According to the National Association of Real Estate Agents, pending sales of existing homes in June, as measured by signed contracts, fell 1.9% from May.
Sales also decreased by 1.9% compared to June 2020. Pending sales are a positive indicator of closed sales in a month or two.
“Sales have been sluggish since January, marking a turning point in the market,” said Lawrence Yun, chief economist at the National Association of Realtors. “Buyers are still interested and want to own a home, but record high home prices are pushing some people back.”
According to the latest information from the S & P Case-Shiller National Home Price Index, prices in May were up about 17% compared to May 2020. This is the largest annual profit ever. June prices could be well above that, especially given the still tight supply of homes for sale at the low end of the market.

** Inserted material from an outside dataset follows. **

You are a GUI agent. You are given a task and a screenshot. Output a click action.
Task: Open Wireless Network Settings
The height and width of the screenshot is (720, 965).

The price is high because the stock is very low. But it’s starting to change. According to Realtor.com, the number of newly listed homes in June increased by 5.5% compared to June 2020.
George Ratiu, Senior Economist at Realtor.com, said:
Regionally, pending sales in June increased 0.5% compared to May, up 8.7% from a year ago. In the Midwest, sales increased 0.6% monthly but decreased 2.4% annually.
In the South, pending sales fell 3% and 4.7% per month from June 2020. In the west, sales fell 3.8% monthly and 2.6% annually.
Mortgage rates rose slightly at the beginning of June, but this was only added to the issue of affordability. After that, prices fell again by the end of the month. Yun predicts that mortgage rates will rise more steadily towards the end of the year.
“This rise will ease demand and cool price increases,” he added.
According to the US Census, new home sales counted in signed contracts also declined in June, down 6% per month and almost 20% year-over-year.